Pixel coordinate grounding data
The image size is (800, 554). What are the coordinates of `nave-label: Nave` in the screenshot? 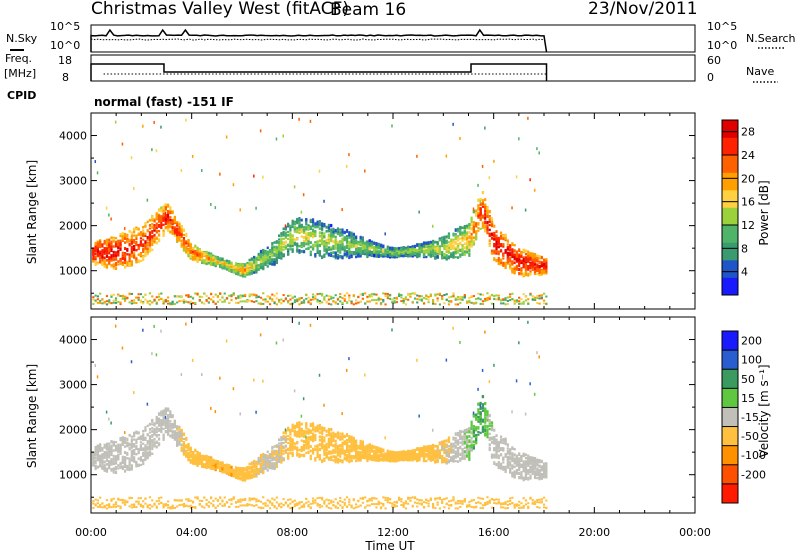 It's located at (760, 72).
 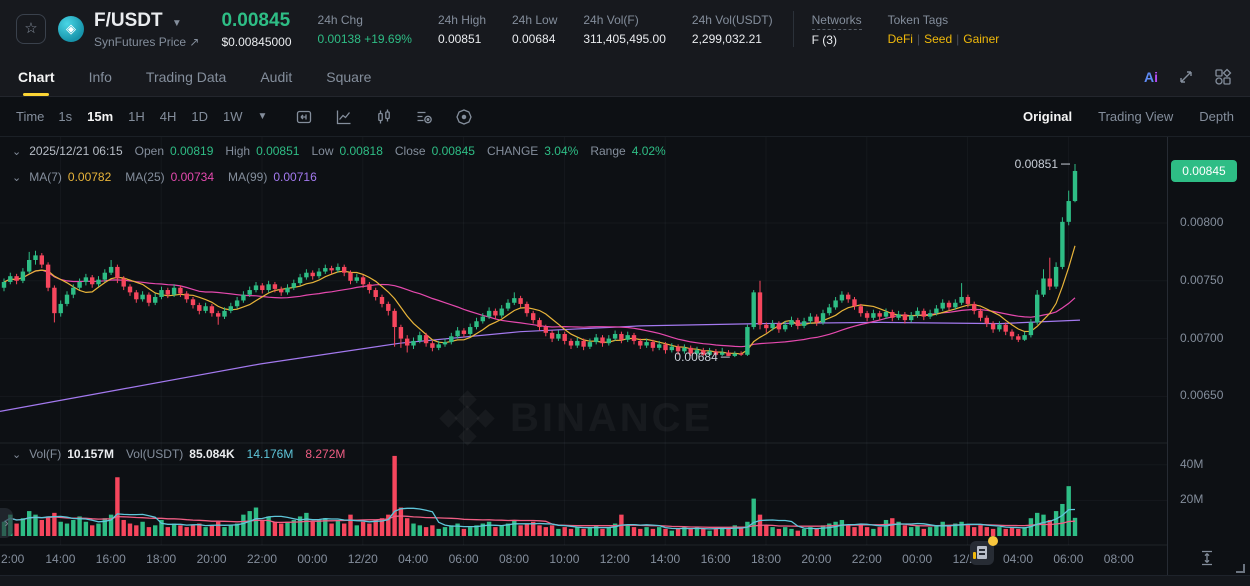 What do you see at coordinates (1216, 116) in the screenshot?
I see `view-depth: Depth` at bounding box center [1216, 116].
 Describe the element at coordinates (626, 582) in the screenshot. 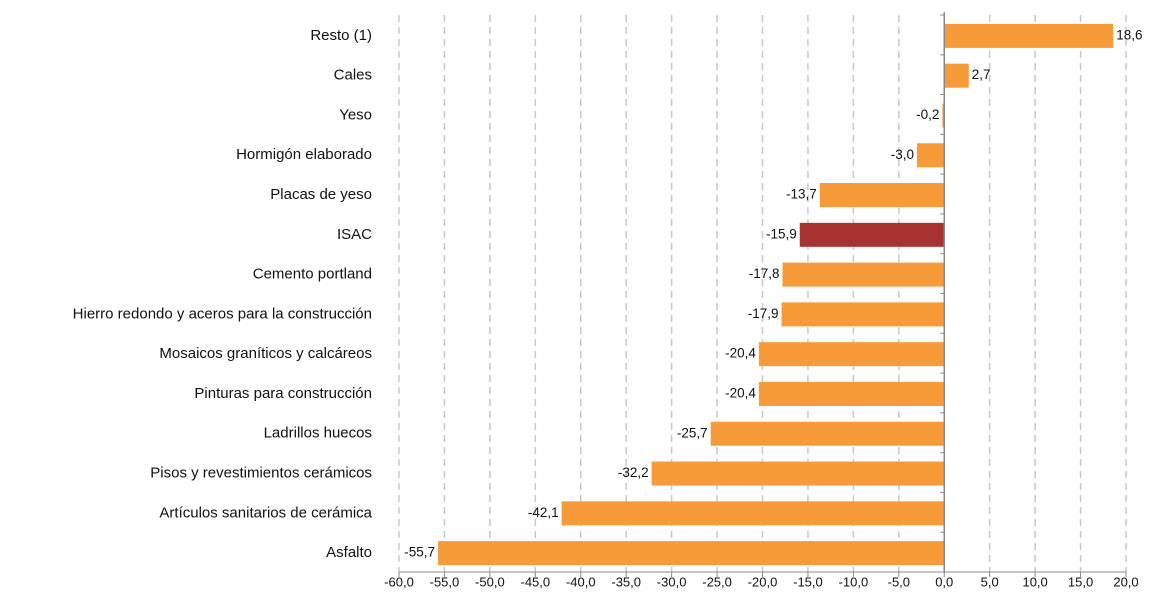

I see `x-tick-label: -35,0` at that location.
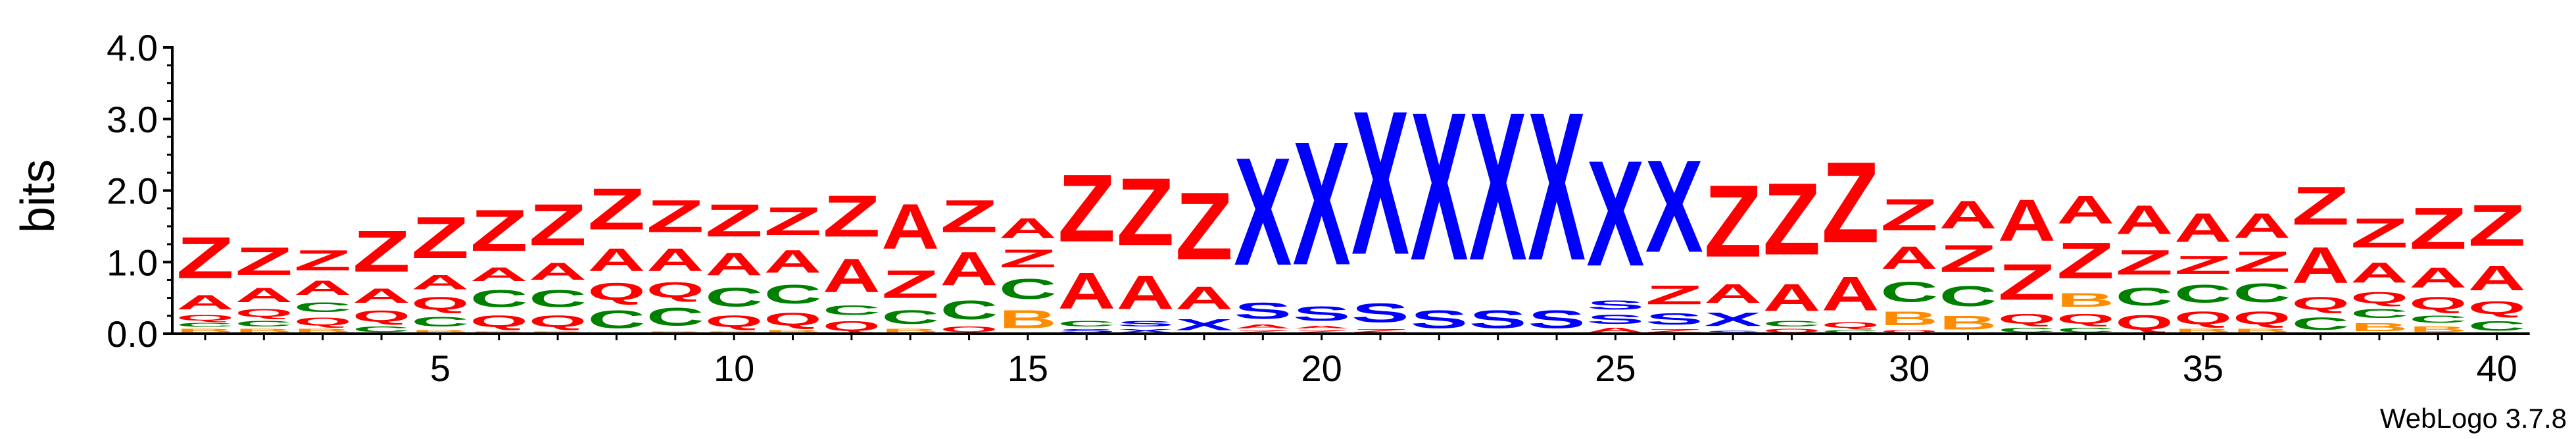 This screenshot has height=439, width=2576. I want to click on y-axis-ticks: 0.0 1.0 2.0 3.0 4.0, so click(140, 191).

→ ABOUT THIS TASK
Can you set out the lines as a Markdown table with the columns No. and Line, starting at the line that contains "Describe the element" and ending at the last line? Skip blank lines and leave the pictures out.

→ RESPONSE TO THIS TASK
| No. | Line |
|---|---|
| 1 |  Describe the element at coordinates (626, 582) in the screenshot.  |
| 2 | I see `x-tick-label: -35,0` at that location. |
| 3 |  This screenshot has height=439, width=2576. I want to click on y-axis-ticks: 0.0 1.0 2.0 3.0 4.0, so click(140, 191). |